═════ Records supplied
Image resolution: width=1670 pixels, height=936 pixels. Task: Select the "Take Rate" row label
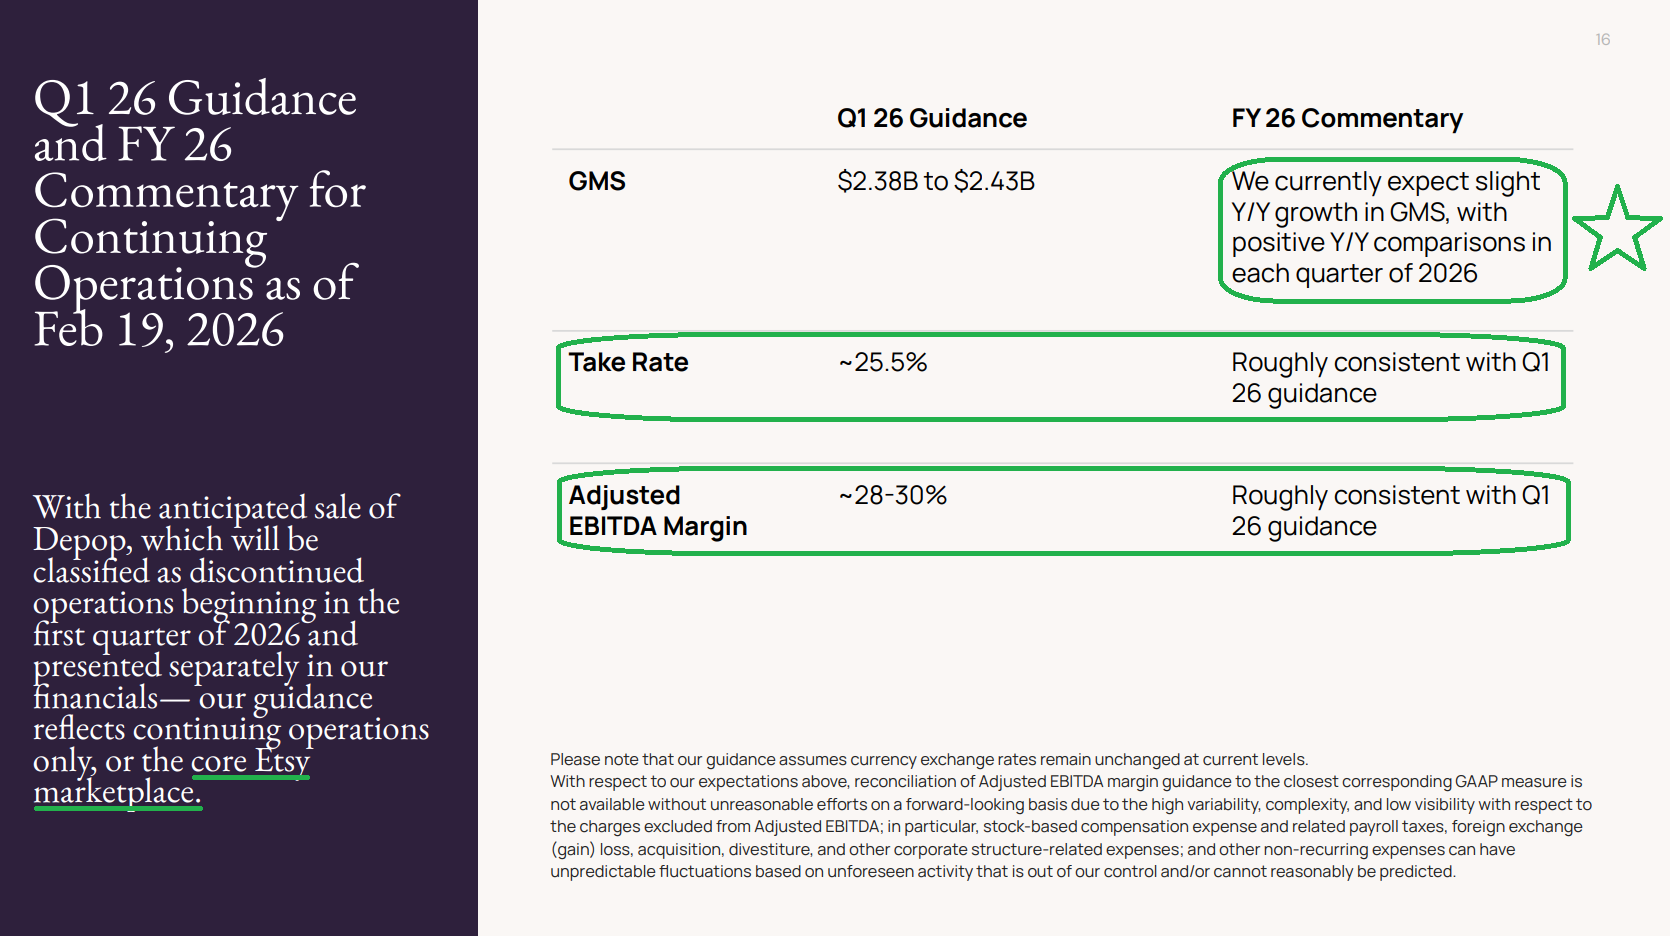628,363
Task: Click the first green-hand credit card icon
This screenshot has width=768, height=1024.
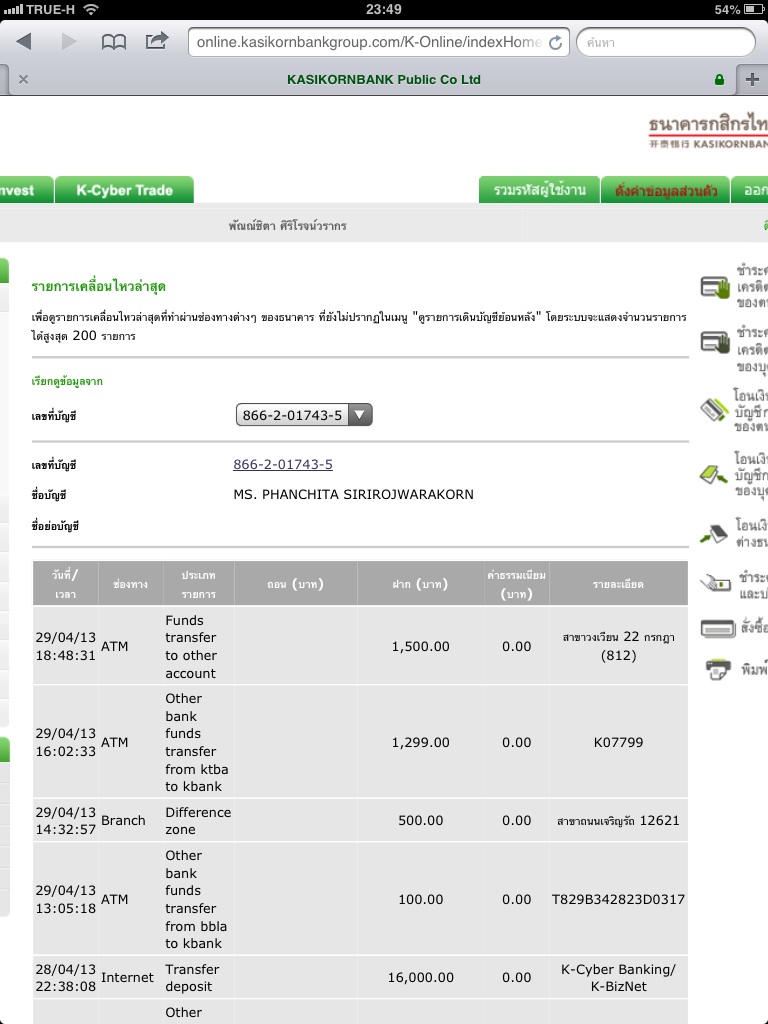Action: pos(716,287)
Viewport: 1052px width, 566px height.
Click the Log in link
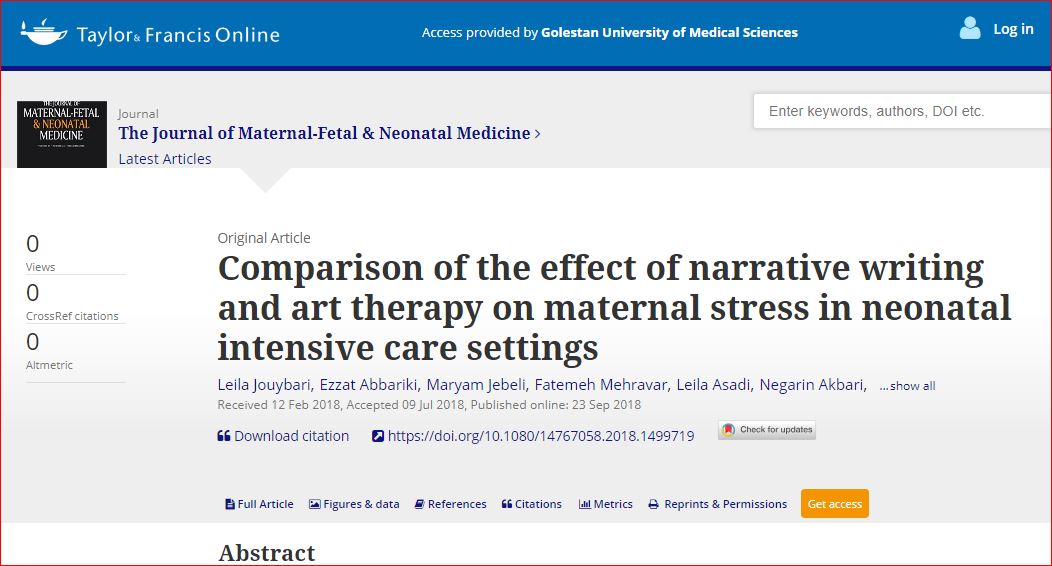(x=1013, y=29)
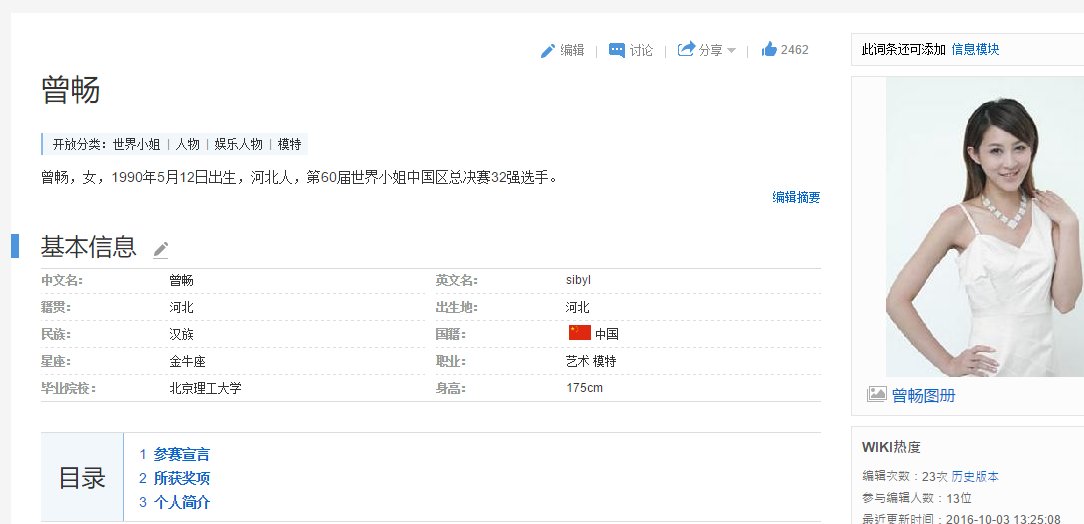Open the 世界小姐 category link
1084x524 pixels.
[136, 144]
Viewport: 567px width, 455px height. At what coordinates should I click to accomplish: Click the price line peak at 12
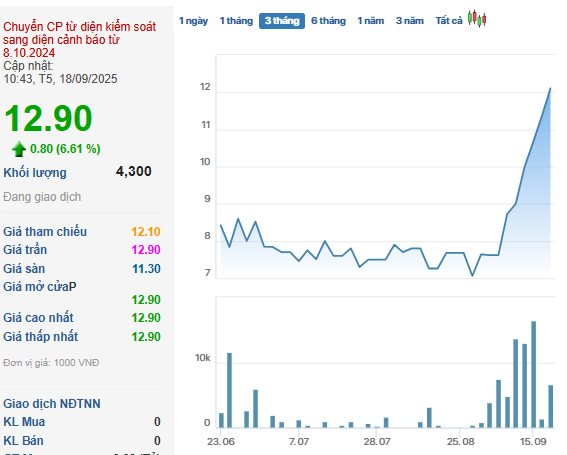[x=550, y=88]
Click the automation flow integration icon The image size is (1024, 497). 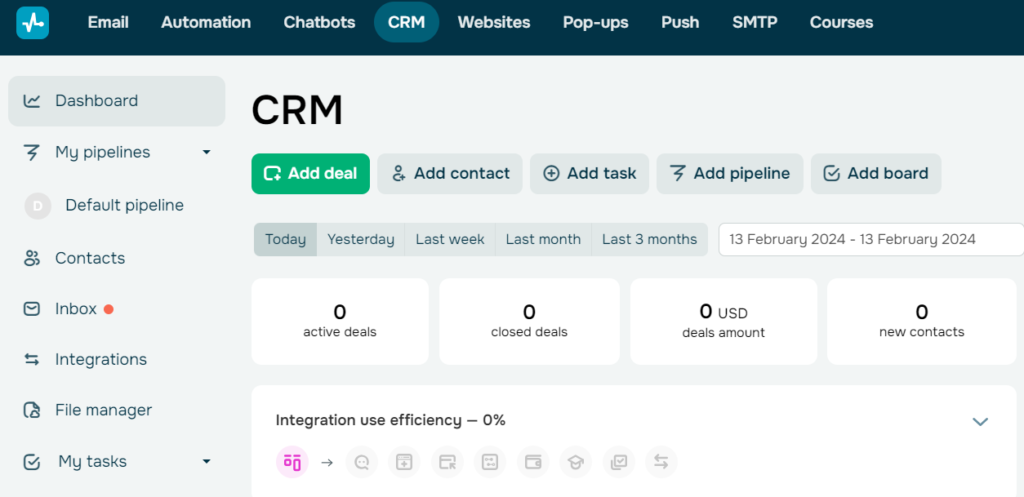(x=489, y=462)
══════════
» **Task statement**
Print exactly what appears from the first line of the listing above down to the line containing "Viewport: 1052px width, 566px height.", inclusive, and leave out all pictures.

» **Answer below**
Image resolution: width=1670 pixels, height=936 pixels. Task: Select the "Take Rate" row label
628,363
Task: Click the first green-hand credit card icon
This screenshot has width=768, height=1024.
Action: pos(716,287)
Viewport: 1052px width, 566px height.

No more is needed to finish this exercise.